▶ Task item:
Copy out the entire abstract on guardianship decisions for patients with bipolar disorder word for word.

▶ Provided passage:
We aimed to compare the sociodemographic and clinical variables of the patients with bipolar disorder (BD), who were required guardianship by Mental Health Hospital’s Health Board.

Materials and Methods:

This retrospective study consisted of 201 patients with BD-1, aged between 18 and 65 years, who were sent to medical health board in order to prepare a report on whether guardianship was required by the courts. Sociodemographic and clinical variables data form including age, marital status, education, employment, the number of episodes, the history of electroconvulsive therapy (ECT), the type of medication, the number of hospitalization, and the history of suicide were used.

Results:

One-hundred (49.75%) patients with BD were required guardianship decision (GD). The mean age of the group with GD (43.57±11.53 years) was significantly higher than the group without GD (39.54±10.73 years). There was a significant relationship between GD and marital status and employment. The group with GD had significantly higher number of total and manic episodes, duration of hospitalization, and duration of illness than the group without GD. A significant relationship was found between GD and medical comorbidity, history of ECT, the presence of psychotic Manndelusion, and treatment with antipsychotic, lithium and valproic acid. Paranoid-persecution, reference, and bizarre types of delusion were found to be related to GD.

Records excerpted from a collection
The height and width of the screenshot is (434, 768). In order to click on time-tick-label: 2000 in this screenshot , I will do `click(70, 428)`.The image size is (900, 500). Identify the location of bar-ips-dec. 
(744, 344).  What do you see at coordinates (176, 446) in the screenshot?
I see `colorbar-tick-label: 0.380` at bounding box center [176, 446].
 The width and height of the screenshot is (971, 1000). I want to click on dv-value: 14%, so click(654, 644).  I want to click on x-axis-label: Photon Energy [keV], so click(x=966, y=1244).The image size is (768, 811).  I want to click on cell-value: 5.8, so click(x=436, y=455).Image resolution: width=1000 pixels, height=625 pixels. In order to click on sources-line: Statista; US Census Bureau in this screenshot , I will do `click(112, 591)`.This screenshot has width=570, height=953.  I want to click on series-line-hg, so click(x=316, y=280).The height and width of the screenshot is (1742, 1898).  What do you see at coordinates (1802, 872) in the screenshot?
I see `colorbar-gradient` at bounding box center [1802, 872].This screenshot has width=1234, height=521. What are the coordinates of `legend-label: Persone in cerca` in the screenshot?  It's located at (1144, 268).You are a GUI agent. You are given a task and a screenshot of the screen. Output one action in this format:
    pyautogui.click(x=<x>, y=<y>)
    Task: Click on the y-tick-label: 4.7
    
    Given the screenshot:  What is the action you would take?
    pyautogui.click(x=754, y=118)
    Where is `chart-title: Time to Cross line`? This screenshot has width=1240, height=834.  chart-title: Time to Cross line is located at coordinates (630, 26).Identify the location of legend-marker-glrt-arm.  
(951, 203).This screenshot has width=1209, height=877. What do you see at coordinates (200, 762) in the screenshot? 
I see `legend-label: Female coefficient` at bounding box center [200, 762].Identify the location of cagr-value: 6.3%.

▶ Solution for this problem:
We aimed to compare the sociodemographic and clinical variables of the patients with bipolar disorder (BD), who were required guardianship by Mental Health Hospital’s Health Board.

Materials and Methods:

This retrospective study consisted of 201 patients with BD-1, aged between 18 and 65 years, who were sent to medical health board in order to prepare a report on whether guardianship was required by the courts. Sociodemographic and clinical variables data form including age, marital status, education, employment, the number of episodes, the history of electroconvulsive therapy (ECT), the type of medication, the number of hospitalization, and the history of suicide were used.

Results:

One-hundred (49.75%) patients with BD were required guardianship decision (GD). The mean age of the group with GD (43.57±11.53 years) was significantly higher than the group without GD (39.54±10.73 years). There was a significant relationship between GD and marital status and employment. The group with GD had significantly higher number of total and manic episodes, duration of hospitalization, and duration of illness than the group without GD. A significant relationship was found between GD and medical comorbidity, history of ECT, the presence of psychotic Manndelusion, and treatment with antipsychotic, lithium and valproic acid. Paranoid-persecution, reference, and bizarre types of delusion were found to be related to GD.